Target pointing data

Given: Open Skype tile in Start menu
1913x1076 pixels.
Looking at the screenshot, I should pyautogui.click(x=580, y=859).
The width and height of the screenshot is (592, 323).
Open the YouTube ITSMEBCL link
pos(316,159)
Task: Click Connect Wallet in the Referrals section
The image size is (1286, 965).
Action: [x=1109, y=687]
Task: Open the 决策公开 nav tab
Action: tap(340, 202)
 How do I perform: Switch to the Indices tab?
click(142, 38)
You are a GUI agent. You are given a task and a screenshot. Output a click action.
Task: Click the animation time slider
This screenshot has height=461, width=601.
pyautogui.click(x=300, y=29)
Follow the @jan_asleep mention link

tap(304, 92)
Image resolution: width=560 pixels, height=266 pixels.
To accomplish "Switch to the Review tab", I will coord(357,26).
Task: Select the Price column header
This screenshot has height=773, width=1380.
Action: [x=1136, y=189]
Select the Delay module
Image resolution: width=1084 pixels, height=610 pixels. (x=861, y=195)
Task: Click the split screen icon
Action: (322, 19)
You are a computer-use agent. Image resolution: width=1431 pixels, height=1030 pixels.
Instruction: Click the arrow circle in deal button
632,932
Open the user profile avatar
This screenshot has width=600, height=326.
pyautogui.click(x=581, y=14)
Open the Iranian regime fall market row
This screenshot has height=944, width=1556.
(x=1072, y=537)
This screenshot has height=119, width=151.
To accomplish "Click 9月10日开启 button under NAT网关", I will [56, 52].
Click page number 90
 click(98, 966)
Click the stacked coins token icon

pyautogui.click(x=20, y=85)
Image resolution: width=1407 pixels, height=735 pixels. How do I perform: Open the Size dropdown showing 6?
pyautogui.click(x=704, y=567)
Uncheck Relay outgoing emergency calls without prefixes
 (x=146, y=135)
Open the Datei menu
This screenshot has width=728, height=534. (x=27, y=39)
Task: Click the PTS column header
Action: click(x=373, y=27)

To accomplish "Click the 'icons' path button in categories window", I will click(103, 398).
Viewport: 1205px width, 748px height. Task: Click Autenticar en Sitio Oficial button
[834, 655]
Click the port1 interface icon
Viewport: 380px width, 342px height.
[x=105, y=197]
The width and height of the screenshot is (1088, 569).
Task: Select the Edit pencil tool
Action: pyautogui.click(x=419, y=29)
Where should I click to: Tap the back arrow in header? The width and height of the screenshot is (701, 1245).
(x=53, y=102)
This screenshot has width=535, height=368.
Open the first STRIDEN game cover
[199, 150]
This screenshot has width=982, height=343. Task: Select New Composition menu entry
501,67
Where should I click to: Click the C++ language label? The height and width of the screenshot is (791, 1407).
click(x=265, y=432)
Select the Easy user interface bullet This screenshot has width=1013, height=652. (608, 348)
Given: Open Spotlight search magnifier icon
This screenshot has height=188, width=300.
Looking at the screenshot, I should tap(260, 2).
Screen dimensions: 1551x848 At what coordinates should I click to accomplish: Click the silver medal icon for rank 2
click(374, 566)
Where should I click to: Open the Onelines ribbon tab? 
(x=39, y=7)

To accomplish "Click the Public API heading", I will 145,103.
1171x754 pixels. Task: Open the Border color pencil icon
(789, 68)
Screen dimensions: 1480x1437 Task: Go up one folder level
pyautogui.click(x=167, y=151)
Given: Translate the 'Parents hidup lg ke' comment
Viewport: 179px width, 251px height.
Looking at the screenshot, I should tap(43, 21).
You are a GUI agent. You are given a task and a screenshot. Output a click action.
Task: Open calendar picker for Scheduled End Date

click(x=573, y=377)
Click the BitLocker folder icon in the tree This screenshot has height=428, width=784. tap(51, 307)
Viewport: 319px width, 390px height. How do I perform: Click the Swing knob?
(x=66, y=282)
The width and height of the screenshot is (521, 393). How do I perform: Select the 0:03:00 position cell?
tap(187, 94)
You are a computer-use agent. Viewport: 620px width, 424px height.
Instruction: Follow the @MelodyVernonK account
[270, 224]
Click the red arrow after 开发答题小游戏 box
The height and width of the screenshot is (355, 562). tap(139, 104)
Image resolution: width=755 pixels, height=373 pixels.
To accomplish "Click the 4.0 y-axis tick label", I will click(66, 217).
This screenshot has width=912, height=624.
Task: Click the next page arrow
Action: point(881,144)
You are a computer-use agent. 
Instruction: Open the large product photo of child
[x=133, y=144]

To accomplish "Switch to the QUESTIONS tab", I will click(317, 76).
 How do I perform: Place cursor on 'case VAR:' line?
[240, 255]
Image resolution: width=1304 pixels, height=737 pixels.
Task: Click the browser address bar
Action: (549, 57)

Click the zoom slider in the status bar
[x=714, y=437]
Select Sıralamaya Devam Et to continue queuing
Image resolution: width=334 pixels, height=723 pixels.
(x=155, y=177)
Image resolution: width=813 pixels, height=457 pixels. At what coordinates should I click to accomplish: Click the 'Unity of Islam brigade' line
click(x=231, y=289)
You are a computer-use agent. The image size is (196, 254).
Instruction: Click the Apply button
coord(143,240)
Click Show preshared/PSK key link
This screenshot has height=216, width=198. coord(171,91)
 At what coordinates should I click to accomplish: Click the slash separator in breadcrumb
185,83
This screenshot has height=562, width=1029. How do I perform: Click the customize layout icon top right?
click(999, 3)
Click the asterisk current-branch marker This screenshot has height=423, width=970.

» Given problem: Put the data into a numbered list, one line per item, starting at its first line and stopping after the line that contains "click(142, 38)". Leave out any blank lines.

» Output below:
1. Given: Open Skype tile in Start menu
2. 1913x1076 pixels.
3. Looking at the screenshot, I should pyautogui.click(x=580, y=859).
4. The width and height of the screenshot is (592, 323).
5. Open the YouTube ITSMEBCL link
6. pos(316,159)
7. Task: Click Connect Wallet in the Referrals section
8. The image size is (1286, 965).
9. Action: [x=1109, y=687]
10. Task: Open the 决策公开 nav tab
11. Action: tap(340, 202)
12.  How do I perform: Switch to the Indices tab?
13. click(142, 38)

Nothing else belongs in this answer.